Well, the market did turn around. So what did the board do? Nothing. No loss, it’s true, but also no gain or improvement in the organization’s position. The failure to act is still an act: it’s a decision that has consequences. Perhaps more importantly, it has opportunity costs.
Managing a permanently invested fund, or endowment, always pushes the question of risk tolerance. At every extreme, the issue is easy – neither the shoe box nor the lottery ticket is appropriate.
All nonprofit boards hold fiduciary responsibility for the organizations they lead. That entails a lot of things, including the ability to assess and manage risk. There are many tools available to help, including financial policies and procedures and financial plans that include an honest analysis of time horizons and current and future uses of funds.

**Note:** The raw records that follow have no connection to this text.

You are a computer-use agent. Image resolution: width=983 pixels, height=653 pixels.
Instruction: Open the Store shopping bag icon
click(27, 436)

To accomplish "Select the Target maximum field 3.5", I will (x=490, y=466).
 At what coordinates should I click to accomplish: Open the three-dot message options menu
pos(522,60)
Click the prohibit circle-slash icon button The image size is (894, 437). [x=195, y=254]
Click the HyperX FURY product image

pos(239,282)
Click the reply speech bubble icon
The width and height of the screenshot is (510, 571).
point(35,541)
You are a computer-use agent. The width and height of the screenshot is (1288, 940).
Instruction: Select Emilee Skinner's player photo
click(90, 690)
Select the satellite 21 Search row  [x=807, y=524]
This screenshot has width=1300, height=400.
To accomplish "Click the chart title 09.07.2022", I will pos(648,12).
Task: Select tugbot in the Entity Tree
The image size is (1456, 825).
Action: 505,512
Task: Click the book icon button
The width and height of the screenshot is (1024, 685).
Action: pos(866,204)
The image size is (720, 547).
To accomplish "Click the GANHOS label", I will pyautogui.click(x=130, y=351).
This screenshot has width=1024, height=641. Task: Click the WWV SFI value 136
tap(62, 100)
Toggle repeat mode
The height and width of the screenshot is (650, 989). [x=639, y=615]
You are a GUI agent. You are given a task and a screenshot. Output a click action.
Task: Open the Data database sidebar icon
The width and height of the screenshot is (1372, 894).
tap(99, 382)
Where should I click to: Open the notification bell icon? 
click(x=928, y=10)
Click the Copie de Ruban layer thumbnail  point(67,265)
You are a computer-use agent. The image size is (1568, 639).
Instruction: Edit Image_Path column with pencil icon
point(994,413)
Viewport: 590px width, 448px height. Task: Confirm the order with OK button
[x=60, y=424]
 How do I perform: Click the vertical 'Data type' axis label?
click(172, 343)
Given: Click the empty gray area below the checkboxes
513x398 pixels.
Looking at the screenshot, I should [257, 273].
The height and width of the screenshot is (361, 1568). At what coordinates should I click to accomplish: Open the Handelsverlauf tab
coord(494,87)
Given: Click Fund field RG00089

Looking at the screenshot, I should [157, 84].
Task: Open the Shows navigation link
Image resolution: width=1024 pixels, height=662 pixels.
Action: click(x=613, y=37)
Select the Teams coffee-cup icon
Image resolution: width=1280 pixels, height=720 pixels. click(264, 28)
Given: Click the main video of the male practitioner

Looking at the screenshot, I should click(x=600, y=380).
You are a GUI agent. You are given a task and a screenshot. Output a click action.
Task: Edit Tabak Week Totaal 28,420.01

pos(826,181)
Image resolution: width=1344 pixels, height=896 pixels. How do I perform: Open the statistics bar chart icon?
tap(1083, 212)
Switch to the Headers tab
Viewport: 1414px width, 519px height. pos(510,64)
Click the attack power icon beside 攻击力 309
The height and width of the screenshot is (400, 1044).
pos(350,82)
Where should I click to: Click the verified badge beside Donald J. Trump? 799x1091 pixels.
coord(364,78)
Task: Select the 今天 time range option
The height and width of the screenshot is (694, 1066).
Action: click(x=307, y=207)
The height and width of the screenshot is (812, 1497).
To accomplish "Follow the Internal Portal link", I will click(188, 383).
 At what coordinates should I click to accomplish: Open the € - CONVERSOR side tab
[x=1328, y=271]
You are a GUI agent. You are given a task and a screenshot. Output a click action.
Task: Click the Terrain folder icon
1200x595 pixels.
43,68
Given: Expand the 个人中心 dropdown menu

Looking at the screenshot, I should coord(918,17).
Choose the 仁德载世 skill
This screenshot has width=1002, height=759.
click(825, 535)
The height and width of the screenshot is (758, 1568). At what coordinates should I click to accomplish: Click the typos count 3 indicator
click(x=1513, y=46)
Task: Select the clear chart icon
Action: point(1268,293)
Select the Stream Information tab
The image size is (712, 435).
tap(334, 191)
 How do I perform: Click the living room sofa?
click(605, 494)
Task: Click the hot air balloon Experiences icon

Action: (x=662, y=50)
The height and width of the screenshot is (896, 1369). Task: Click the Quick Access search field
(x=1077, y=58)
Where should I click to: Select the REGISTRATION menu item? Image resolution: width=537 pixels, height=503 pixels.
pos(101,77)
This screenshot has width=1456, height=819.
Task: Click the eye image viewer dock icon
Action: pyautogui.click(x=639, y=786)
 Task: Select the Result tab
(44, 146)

Here are some things to keep in mind:
- Smart nonprofit leaders think about managing their finances just as strategically as they think about managing their staff, systems, and office space. You can make your financial assets work for your organization.
- Investing is a long-term business decision. The choices you make today are critical to the sustainability of your organization over time. Successful groups develop a team comprising employees, board members, and trusted financial professionals to make investment decisions on behalf of the organization.
- Groups need to be deliberate about adding people to the board who know something about assessing and managing risk, and investing.
- It helps to have an up-front conversation about your appetite for risk and your short- and long-term investment goals, so that your investment strategy fits your organizational culture.
The bottom line? When it comes to managing their financial resources, nonprofits have to strike a balance between being too cautious and too aggressive. The payoff is that smart investing has the potential to make scarce resources go a heck of a lot further.